U.S. stocks finished around 1 per cent softer on Friday, with sluggish earnings results from energy giant Chevron and online retailer Amazon hurting the market.

The first half (July-December 2013) profit reporting season has kicked off today, with discount retailer JB Hi-Fi (JBH) posting a 10 per cent jump in profit to $90.3 million. The gross margin of 21.63 per cent was a 11bps rise on the previous year; a positive sign that JBH is increasing revenues, while making more money on each sale. This is particularly a positive considering our weaker dollar. Sales growth was robust and JBH has a more conservative approach to debt - borrowings now at just $49.4m ($40.6m less than last year). Online sales rose by 15.4 per cent and are growing at 30 per cent/yr (only 2.2 per cent of total sales).

JBH pre-released its result last week; to counteract weak updates from The Reject Shop (TRS) and Super Retail Group (SUL) which has meant few surprises today. JBH delivered a fully-franked 55c dividend; payable to investors on 28 Feb. Looking ahead, JBH has maintained sales guidance of 6%-8% growth over FY14 (July 2013-June 2014) and expects NPAT between $126m-$129m (an 8.3%-10.8% rise).

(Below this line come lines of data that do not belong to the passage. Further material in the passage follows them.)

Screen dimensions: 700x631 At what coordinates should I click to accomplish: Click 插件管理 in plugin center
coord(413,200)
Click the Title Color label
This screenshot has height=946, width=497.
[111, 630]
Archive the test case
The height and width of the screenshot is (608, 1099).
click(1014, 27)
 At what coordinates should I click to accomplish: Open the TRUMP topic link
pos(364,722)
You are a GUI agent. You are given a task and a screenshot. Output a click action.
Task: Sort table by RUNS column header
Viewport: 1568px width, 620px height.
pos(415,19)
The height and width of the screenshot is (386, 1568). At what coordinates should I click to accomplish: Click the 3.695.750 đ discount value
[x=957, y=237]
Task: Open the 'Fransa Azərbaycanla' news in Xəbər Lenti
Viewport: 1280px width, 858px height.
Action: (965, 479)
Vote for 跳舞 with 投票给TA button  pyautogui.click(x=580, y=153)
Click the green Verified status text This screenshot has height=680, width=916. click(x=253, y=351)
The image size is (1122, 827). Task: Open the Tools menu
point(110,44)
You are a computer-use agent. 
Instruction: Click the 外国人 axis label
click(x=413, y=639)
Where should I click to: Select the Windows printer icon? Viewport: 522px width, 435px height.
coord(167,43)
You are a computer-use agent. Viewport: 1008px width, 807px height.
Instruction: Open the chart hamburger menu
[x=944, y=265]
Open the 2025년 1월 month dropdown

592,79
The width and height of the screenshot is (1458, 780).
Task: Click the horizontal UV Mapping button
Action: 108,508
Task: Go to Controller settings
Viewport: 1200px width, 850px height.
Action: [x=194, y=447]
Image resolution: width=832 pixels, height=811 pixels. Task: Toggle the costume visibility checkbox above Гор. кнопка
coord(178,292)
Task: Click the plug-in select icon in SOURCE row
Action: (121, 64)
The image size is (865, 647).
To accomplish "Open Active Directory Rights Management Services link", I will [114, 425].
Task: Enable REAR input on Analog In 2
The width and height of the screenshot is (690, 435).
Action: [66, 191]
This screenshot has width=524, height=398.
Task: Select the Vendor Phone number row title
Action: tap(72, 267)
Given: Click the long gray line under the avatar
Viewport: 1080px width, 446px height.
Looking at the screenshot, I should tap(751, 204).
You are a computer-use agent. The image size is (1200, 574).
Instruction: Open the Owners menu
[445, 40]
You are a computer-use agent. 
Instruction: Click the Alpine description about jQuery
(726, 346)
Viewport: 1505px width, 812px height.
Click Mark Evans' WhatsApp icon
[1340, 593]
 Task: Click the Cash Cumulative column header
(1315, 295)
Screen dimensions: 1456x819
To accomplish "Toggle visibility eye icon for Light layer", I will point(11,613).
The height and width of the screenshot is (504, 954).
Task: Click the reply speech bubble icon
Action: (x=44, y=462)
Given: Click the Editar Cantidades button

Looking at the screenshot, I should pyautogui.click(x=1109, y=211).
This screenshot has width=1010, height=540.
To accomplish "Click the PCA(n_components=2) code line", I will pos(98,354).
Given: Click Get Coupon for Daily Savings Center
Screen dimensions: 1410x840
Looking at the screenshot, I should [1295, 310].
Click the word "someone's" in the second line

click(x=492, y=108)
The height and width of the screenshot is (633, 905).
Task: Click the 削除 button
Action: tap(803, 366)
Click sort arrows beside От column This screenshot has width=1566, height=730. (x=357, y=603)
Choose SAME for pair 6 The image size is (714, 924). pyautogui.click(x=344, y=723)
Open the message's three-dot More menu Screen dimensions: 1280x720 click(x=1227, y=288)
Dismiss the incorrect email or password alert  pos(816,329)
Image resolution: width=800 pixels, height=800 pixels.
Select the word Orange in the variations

Clothing retailer, Country Road (CTY) finished flat despite recording a 72 per cent rise in net profit to $38 million. It declared a 17.9cps dividend for the half. CTY has outperformed the broader market this year; rising by 12.3 per cent since January. The energy sector rose by 0.78 per cent while a 1 per cent slump from ANZ held back the banks.

By the close, only 1.63 billion shares changed hands, worth $3.34 billion. 373 stocks rose, 530 finished lower and 354 were unchanged.